Navalny blames Russian intelligence for ‘poisoning’ attack

Alexei Navalny unconscious in hospital with suspected poisoning
German doctors say Navalny was poisoned with a Novichok nerve agent [File: Sefa Karacan/Anadolu]

Kremlin critic Alexey Navalny said he believes Russia’s intelligence services poisoned him with a Novichok nerve agent because authorities saw him as a threat ahead of next year’s parliamentary elections.

“They understood that there were big, big problems threatening them ahead of elections for the State Duma,” Navalny said in a YouTube interview with a Russian blogger, his first video appearance since being discharged from a Berlin hospital.
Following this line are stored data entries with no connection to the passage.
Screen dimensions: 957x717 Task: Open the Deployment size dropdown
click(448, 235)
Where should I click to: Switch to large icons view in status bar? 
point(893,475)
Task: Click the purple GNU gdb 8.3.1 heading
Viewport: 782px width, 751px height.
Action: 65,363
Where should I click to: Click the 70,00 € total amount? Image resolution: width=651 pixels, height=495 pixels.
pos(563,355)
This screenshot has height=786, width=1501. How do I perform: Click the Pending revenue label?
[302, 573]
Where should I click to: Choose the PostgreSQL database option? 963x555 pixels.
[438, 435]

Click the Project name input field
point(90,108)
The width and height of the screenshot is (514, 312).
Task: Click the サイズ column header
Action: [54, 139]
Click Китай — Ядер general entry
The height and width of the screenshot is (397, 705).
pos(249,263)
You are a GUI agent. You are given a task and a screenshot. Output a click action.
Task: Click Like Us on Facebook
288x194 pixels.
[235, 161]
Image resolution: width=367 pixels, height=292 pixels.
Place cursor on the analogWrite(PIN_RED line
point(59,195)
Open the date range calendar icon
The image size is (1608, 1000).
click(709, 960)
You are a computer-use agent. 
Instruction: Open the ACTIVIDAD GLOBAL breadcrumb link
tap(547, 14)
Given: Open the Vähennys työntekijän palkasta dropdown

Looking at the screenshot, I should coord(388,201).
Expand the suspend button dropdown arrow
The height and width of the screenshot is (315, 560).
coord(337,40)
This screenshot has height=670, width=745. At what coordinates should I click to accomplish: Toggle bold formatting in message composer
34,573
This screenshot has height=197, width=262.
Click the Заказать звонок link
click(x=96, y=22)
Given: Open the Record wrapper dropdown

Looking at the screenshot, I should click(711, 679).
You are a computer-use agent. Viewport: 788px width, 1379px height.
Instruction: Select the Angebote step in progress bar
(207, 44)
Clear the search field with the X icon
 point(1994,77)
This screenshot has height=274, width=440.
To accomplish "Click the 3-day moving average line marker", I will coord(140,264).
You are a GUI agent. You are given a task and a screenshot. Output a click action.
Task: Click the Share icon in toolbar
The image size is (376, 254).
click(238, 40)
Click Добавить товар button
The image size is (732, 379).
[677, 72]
The outspoken critic of President Vladimir Putin emerged from a coma in September after collapsing on a domestic flight in Siberia on August 20.

A laboratory in Germany said on September 2 it had confirmation of nerve-agent usage, followed by laboratories in France and Sweden on September 14.

Germany, France and other Western countries have demanded an explanation from the Kremlin for Navalny’s illness.

But the Kremlin has rejected any suggestion that Putin or the Russian authorities were responsible for Navalny’s condition.

Navalny said he did not know how a Novichok nerve agent had got into his system, but that it could have been on a surface he touched. He said his recovery could take another two months, holding out his hand at one point in the interview to show it shaking.

Navalny’s spokeswoman Kira Yarmysh had initially said she believed that tea Navalny drank at the airport was poisoned, but on September 17, his team said the nerve agent was detected on an empty water bottle from his hotel room in the Tomsk, suggesting he was poisoned there and not at the airport.

Navalny said he was undergoing physical therapy, but that his health had improved significantly and doctors were surprised at the speed of his recovery.

Russian regional elections took place across three days from September 11 to 13, a political event which saw some of Navalny’s allies make gains. Russia’s parliamentary elections are due to take place in September next year, although some media reports have suggested they could be brought forward to earlier in the year.

MEPs have called for sanctions against Russia, saying on September 17, “The poison used, belonging to the ‘Novichok group’, can only be developed in state-owned military laboratories and cannot be acquired by private individuals, which strongly implies that Russian authorities were behind the attack.”

For its part, Moscow rejects what it called the politicisation of the issue.